Of course, there are variations by region—in Kazakhstan, for instance, Rkatsiteli is the most widely planted variety. In Thailand, somewhat mysteriously, it's Syrah. But overall, Cabernet wins. Be glad. Twenty years ago the world's most planted grape variety was a Spanish white grape called Airén, notable primarily for being incredibly bland.
And so, seeing as how there's so much darn Cabernet in the world, a little advice about which ones to buy seems in order. Here are a few top bargains. (And, if you truly want to indulge your inner wine geek, Anderson's wine-grape study is available for free as a PDF e-book.)
2013 Mulderbosch Rosé of Cabernet Sauvignon ($10) Rosé in winter? Cabernet rosé? From South Africa? Why not? Cabernet makes for a rosé with some oomph, ideal for cold weather, and Mulderbosch's strawberry-floral bottling is a fantastic deal.
2012 Trivento Cabernet Sauvignon Reserve ($11) Argentina's Mendoza region is better known for Malbec, but it also produces impressive Cabernet, as this darkly spicy wine shows.

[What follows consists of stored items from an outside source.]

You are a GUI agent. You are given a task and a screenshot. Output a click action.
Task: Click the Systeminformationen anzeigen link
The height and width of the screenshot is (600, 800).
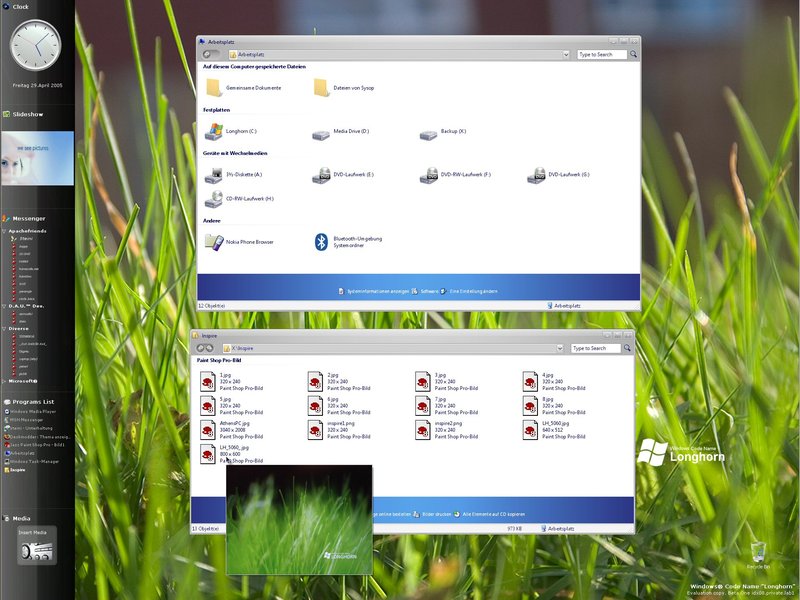[x=373, y=291]
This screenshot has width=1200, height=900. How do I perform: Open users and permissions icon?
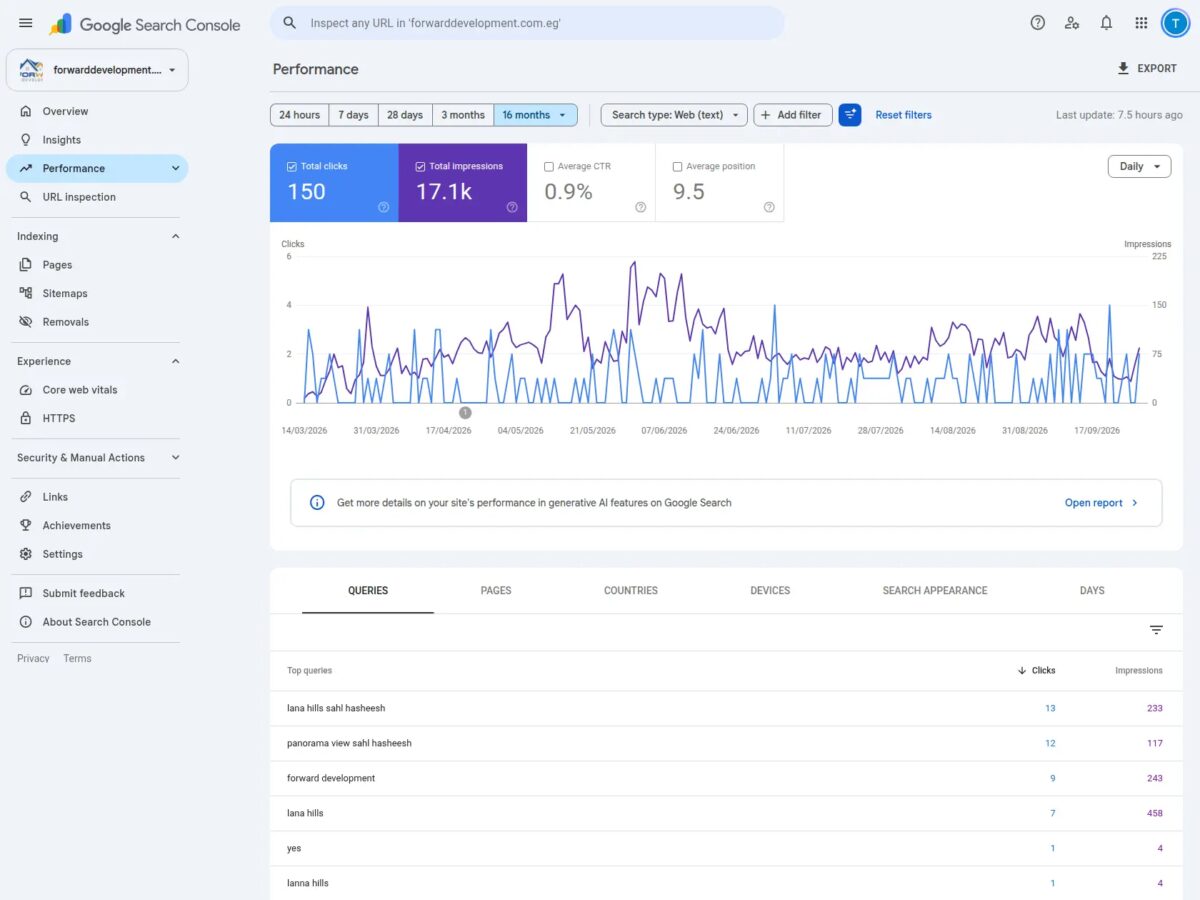[x=1072, y=23]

2011 Columbia Crest H3 Horse Heaven Hills Cabernet ($15) If you like your Cabernets bold and luscious, this Washington State wine is an ideal choice.

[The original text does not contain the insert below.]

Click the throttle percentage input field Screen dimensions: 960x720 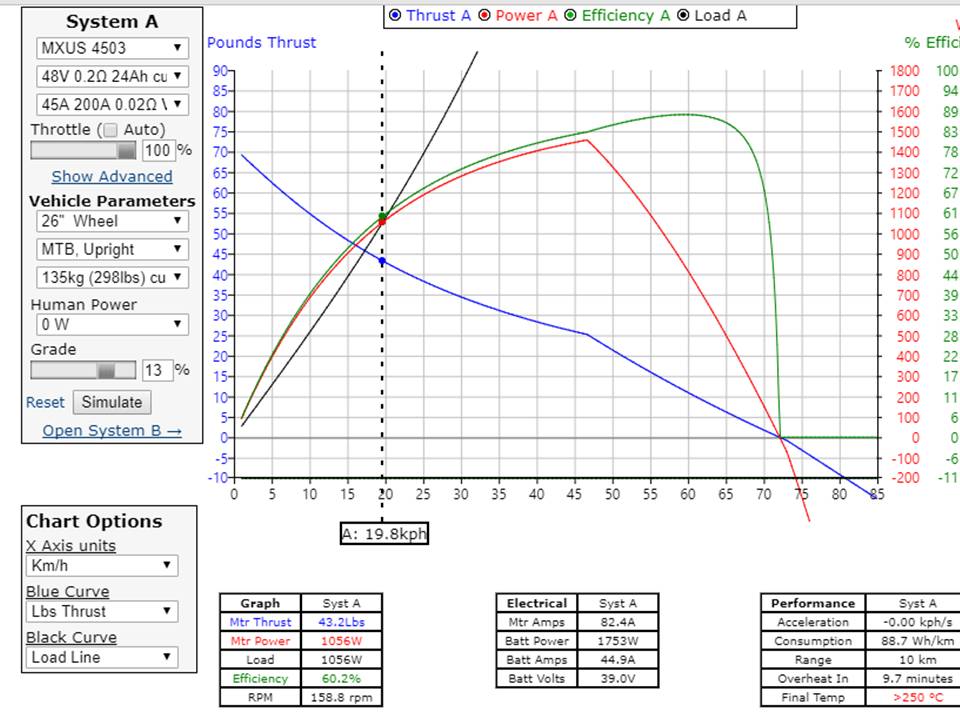pos(158,151)
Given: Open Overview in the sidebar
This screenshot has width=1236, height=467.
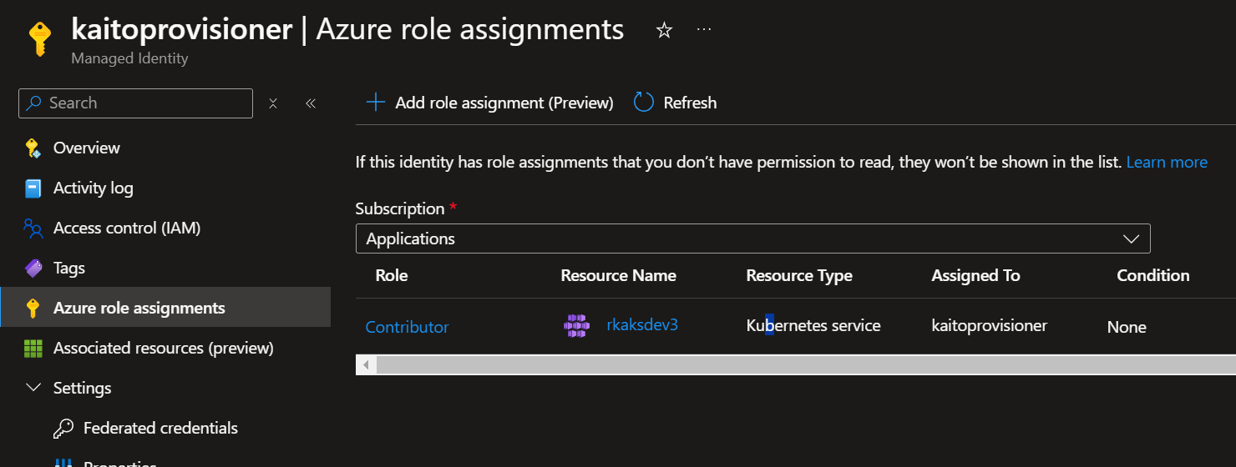Looking at the screenshot, I should coord(86,148).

2012 Foxglove Cabernet Sauvignon ($15) Bob and Jim Varner, who are known for their extremely good (and fairly pricey) Pinot Noirs and Chardonnays, also make an affordable line of wines under the Foxglove label. Their Cabernet is a perennial steal.
2010 Heartland Cabernet Sauvignon ($16) Star Australian winemaker Ben Glaetzer makes this black currant–rich Cabernet with fruit from the warm Langhorne Creek, southeast of Adelaide. (Note: The 2012, which should be in the US soon, is also terrific).